Banks that took federal aid are required to help homeowners, who are in danger of losing their homes, modify their home loans in order to help stop the epidemic of foreclosures.  The U.S. Treasury department says that lenders who fail do enough loan modifications will face consequences. The US Treasury department’s announcement was not specific but consequences are likely to include sanctions and monetary penalties for these lenders.

This is the administration’s latest attempt to push its $75 Billion loan modification plan, which had originally hoped to help save 4 million delinquent homeowners from foreclosure. Latest figures, however, show that only 650,000 homeowners have had their mortgage payments temporarily adjusted under a trial modification; and, eventually only a very small fraction of just about 1% of these trial modifications eventually received long-term modifications as reported to the Congressional Oversight Panel.

Under the Home Affordable Plan, delinquent homeowners who qualify under the program are put into a trial modification for a few months to make sure than can handle the new modified monthly mortgage payments. To qualify for this program, homeowners need to meet some basic criteria, including owing less than $729,750 on their mortgage, having an owner-occupied property as well as having monthly mortgage payments which exceed 31% of a homeowner’s gross income.  

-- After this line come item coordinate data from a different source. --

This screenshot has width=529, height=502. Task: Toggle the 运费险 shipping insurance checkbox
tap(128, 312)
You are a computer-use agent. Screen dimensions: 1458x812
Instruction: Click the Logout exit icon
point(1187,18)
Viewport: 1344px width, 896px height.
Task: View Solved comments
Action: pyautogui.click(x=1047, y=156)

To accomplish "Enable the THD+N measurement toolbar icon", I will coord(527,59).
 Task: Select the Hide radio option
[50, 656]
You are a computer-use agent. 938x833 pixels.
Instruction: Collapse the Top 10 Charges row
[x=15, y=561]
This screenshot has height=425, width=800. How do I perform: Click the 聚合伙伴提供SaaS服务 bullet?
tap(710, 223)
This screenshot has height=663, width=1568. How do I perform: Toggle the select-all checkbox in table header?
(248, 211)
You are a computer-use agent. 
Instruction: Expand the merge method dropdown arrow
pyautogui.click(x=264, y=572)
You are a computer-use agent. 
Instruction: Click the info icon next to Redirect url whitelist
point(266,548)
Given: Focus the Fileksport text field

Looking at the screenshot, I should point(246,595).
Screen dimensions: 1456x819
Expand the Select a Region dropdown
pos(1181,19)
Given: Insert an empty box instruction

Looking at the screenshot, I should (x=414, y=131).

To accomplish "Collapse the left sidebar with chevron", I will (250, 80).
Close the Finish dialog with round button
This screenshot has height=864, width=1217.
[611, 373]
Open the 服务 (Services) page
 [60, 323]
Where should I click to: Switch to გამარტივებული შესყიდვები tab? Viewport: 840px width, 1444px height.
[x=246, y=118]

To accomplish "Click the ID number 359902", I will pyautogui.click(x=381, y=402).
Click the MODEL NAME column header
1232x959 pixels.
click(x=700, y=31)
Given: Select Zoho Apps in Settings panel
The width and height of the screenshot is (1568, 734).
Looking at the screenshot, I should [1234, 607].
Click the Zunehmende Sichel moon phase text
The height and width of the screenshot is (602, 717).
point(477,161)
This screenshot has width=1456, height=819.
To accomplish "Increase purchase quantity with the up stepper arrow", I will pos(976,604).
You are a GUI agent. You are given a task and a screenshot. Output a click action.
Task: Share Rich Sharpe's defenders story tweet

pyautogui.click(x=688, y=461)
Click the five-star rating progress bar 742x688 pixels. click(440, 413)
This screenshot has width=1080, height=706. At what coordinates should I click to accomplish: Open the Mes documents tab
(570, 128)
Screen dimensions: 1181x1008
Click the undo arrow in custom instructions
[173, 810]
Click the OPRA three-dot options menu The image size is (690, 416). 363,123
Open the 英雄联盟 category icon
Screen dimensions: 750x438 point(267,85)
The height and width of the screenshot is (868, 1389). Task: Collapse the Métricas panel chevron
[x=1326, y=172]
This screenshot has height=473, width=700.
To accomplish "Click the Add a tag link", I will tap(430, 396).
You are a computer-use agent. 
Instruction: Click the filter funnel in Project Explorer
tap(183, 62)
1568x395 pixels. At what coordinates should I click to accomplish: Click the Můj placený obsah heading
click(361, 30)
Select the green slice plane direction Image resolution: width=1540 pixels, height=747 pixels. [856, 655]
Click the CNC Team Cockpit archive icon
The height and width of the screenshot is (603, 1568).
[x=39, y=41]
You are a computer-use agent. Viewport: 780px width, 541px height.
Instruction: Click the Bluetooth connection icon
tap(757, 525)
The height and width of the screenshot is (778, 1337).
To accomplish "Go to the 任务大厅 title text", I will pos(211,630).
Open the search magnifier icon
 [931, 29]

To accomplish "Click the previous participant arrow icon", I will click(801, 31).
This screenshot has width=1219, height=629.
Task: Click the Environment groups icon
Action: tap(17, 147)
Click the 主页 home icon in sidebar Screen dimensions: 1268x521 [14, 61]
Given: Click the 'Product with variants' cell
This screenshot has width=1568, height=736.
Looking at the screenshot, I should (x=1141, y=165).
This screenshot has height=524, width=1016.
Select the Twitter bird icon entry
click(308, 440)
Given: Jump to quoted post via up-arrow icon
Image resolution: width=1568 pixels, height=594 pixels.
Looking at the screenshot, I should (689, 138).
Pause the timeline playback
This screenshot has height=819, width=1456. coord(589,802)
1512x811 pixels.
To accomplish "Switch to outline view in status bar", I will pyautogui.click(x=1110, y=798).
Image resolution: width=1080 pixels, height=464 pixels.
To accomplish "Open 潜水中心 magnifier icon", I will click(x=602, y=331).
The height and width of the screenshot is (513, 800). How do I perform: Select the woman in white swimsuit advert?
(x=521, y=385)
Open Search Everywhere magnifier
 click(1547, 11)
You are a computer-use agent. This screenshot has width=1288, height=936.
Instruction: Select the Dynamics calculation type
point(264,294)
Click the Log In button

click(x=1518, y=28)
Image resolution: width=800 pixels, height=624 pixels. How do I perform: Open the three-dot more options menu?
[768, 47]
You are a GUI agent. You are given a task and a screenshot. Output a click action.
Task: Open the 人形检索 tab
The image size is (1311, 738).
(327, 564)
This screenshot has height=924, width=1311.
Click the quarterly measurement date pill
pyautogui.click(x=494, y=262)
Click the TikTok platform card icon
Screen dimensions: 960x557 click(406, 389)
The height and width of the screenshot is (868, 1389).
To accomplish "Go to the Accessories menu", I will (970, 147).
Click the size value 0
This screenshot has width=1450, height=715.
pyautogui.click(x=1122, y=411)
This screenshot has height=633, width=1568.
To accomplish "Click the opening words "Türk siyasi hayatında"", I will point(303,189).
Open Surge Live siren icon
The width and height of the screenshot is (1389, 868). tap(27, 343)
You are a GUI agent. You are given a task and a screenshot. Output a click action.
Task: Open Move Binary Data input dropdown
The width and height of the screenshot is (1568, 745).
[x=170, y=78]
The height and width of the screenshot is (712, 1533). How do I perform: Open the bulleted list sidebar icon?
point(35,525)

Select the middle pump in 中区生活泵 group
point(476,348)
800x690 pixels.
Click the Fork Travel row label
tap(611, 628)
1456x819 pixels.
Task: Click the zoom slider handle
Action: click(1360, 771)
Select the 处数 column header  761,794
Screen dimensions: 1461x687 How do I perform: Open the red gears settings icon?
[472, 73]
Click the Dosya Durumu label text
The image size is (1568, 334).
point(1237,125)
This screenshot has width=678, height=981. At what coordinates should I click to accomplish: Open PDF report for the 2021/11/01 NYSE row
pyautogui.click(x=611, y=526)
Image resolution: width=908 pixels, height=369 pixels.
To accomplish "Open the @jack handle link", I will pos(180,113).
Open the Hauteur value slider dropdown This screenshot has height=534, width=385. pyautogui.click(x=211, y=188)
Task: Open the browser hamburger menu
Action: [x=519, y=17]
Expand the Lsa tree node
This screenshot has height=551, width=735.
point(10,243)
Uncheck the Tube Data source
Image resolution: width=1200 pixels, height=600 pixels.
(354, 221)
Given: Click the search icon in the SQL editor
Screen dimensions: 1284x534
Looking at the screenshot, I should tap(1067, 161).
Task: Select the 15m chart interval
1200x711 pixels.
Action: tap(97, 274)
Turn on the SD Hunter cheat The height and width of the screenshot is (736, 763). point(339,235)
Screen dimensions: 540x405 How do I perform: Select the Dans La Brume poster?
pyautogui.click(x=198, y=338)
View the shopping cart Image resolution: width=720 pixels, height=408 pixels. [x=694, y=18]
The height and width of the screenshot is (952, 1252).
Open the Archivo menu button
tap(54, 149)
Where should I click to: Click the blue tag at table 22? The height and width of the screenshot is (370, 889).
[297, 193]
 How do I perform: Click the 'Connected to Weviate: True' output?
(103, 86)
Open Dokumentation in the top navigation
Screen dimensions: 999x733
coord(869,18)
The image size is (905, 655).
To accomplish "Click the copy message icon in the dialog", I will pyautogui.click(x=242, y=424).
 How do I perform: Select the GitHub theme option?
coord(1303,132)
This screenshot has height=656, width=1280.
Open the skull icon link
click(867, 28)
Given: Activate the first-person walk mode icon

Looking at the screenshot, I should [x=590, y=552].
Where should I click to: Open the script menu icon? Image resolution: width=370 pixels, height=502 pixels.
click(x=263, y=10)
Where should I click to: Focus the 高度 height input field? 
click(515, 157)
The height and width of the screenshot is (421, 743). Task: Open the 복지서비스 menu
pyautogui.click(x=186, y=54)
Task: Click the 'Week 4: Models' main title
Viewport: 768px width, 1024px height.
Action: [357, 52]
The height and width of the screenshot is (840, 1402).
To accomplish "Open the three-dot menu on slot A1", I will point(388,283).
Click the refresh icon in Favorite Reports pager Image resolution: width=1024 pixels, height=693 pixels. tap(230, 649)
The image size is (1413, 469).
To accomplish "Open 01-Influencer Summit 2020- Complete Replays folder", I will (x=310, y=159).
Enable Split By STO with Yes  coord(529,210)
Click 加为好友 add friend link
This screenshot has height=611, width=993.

Homeowners who apply for and qualify under this program are put into a “trial” period (usually 3 months) where homeowners must make timely payments of their mortgage.  Homeowners who comply with their mortgage obligations during the “trial” period are then given the opportunity to make these mortgage payments permanent, usually for a 5-year period.       

The Treasury Department releases monthly reports on how many trial loan modifications lenders have approved. The result has been very dismal for the program. The report shows, for example, that some major lenders such as Bank of America, has been lagging behind competitors in signing up homeowners for this program. JP Morgan Chase, for example, only has a little over half or 92,500 borrowers who have been able to make the 3 monthly payments during the “trial” period but only 26% of those have also submitted all the required documents to qualify for permanent modification.  CITIGROUP, on the other hand, has been able to convert only 1,800 borrowers into permanent modifications out of the 89,000 “trial” modifications it has.   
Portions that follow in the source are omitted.